Directions for this task ▸ Copy out the records below word for word, beginning at the very start and going on through the line with "center [421, 14].". Leave the pictures out of your answer.

Saved data entries ▸
==*==
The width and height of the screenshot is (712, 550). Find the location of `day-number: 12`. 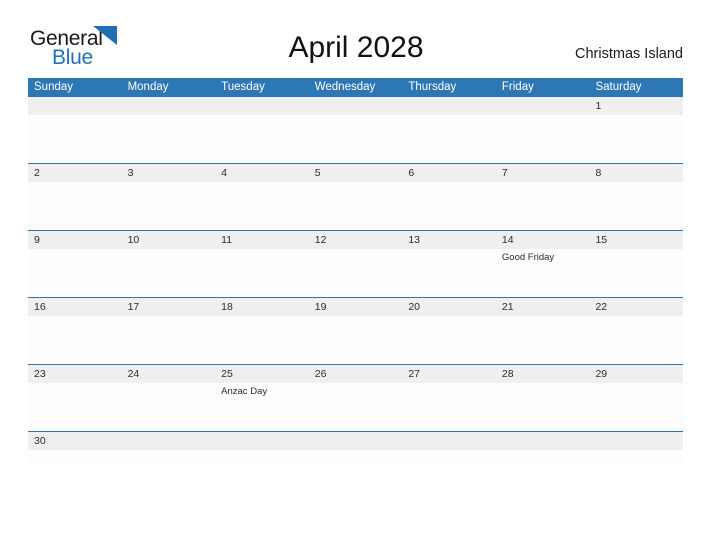

day-number: 12 is located at coordinates (356, 240).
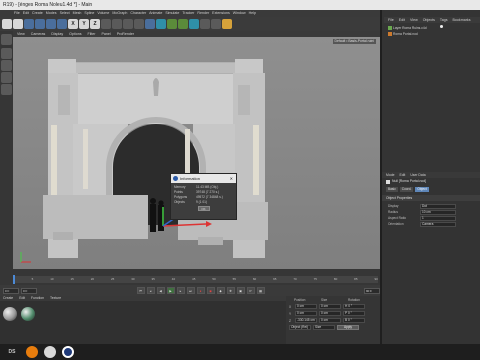 Image resolution: width=480 pixels, height=360 pixels. Describe the element at coordinates (354, 314) in the screenshot. I see `coord-rot-field: P 0 °` at that location.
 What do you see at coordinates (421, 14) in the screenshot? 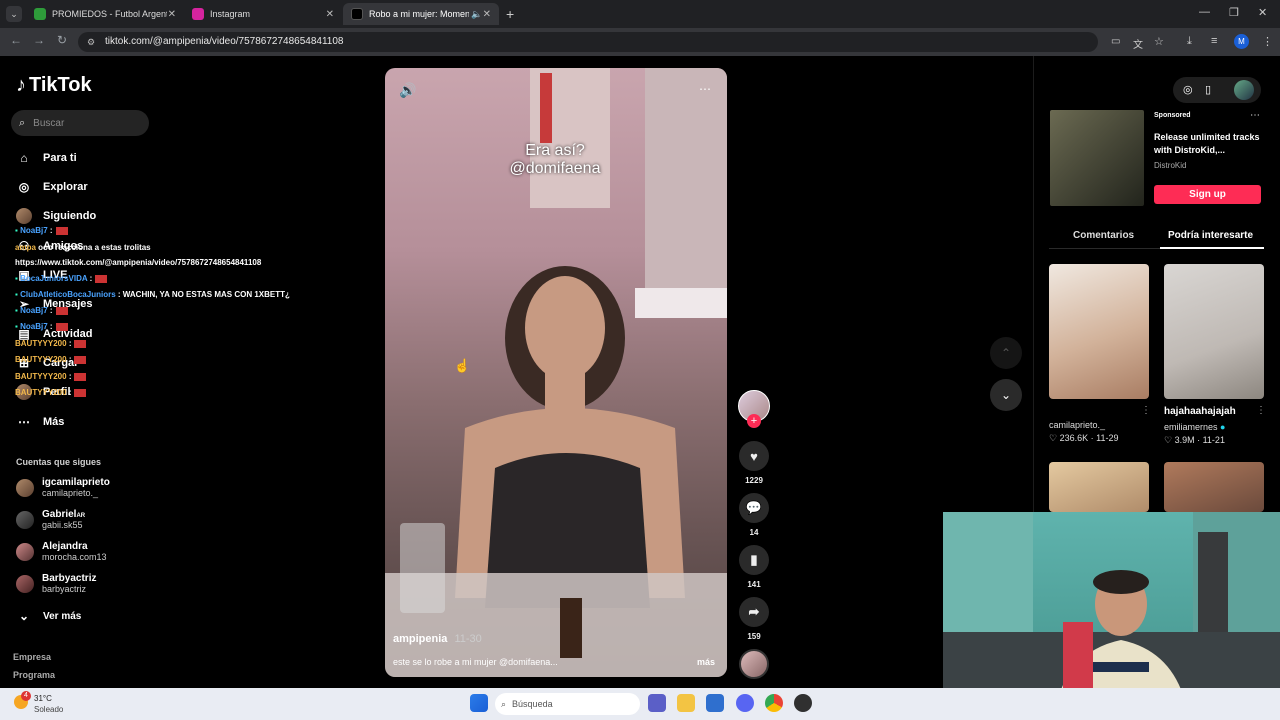
I see `tab-tiktok: Robo a mi mujer: Momento 🔈 ✕` at bounding box center [421, 14].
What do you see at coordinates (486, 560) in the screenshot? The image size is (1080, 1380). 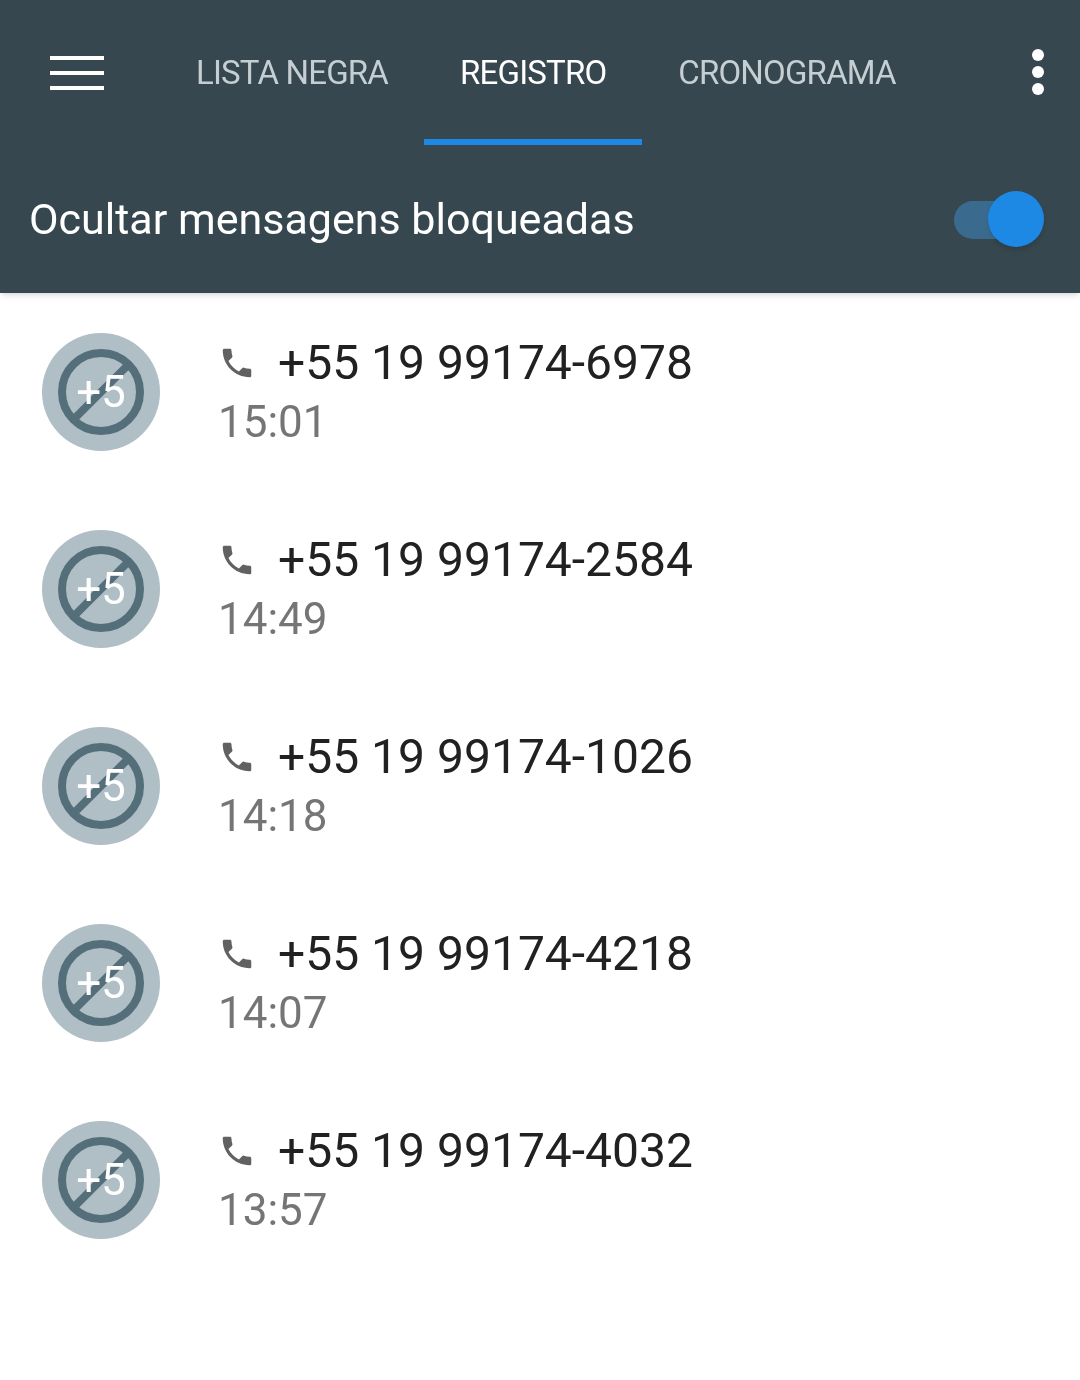 I see `phone-number: +55 19 99174-2584` at bounding box center [486, 560].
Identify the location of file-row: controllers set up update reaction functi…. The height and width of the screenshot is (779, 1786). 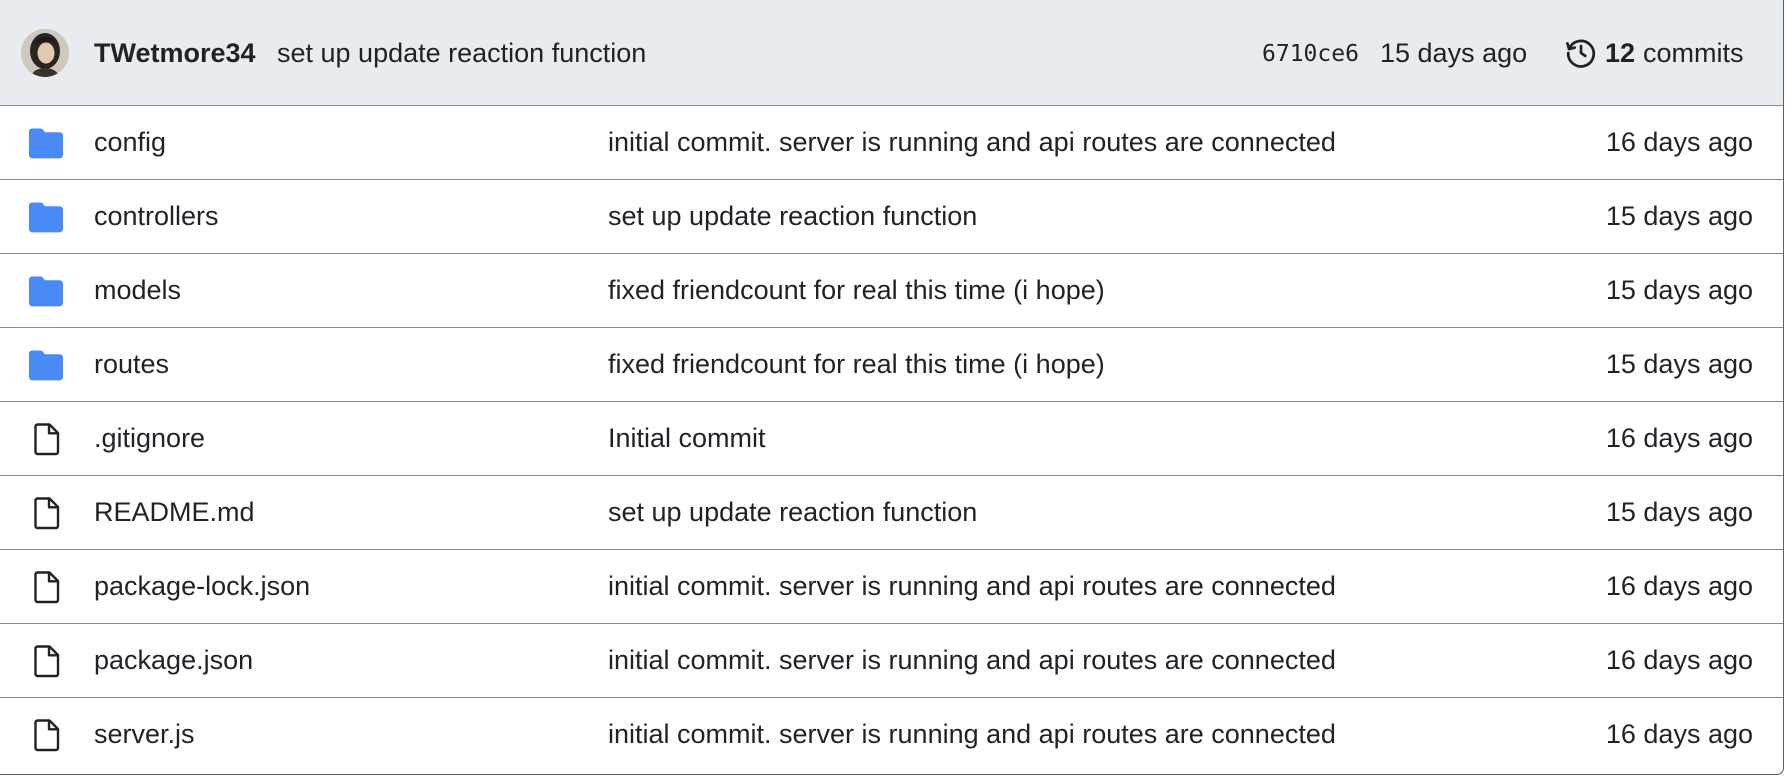
(892, 217).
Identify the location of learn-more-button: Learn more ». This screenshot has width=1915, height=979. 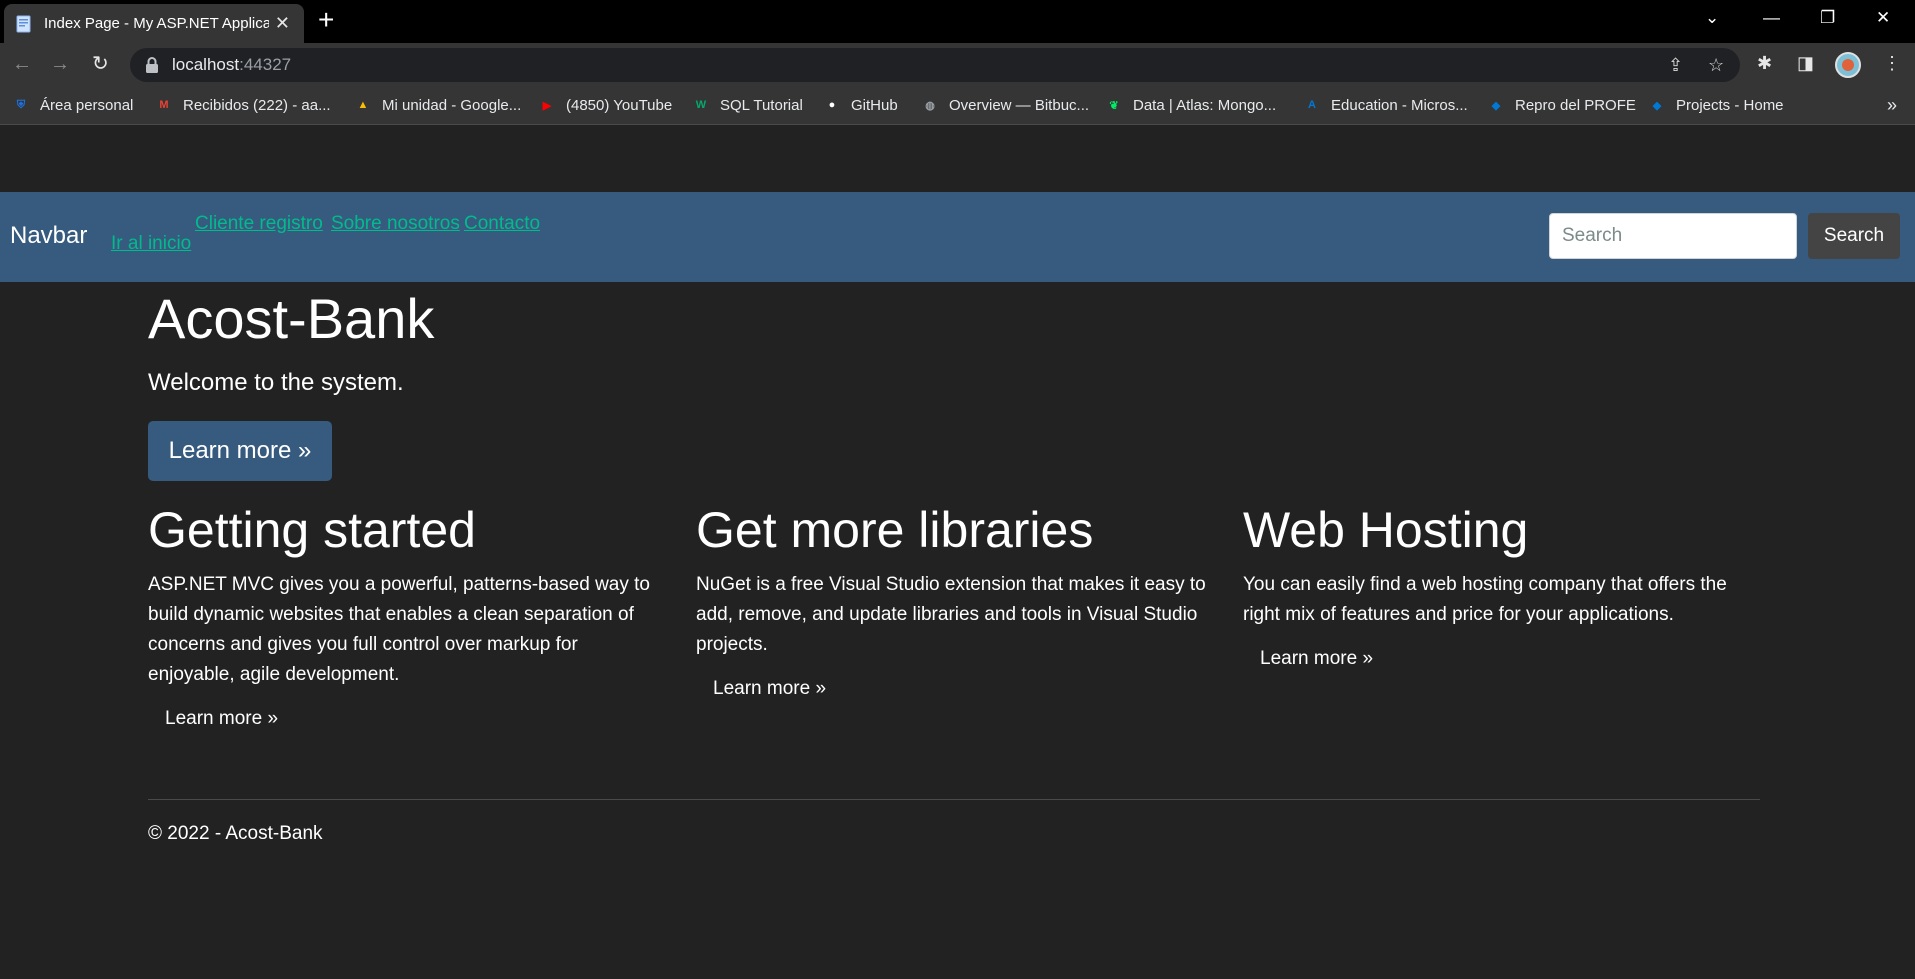
(240, 451).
==*==
Problem solution ▸
The width and height of the screenshot is (712, 550). Find the location of `day-number: 12`. 

day-number: 12 is located at coordinates (356, 240).
 Image resolution: width=480 pixels, height=360 pixels. Describe the element at coordinates (354, 314) in the screenshot. I see `coord-rot-field: P 0 °` at that location.
 What do you see at coordinates (421, 14) in the screenshot? 
I see `tab-tiktok: Robo a mi mujer: Momento 🔈 ✕` at bounding box center [421, 14].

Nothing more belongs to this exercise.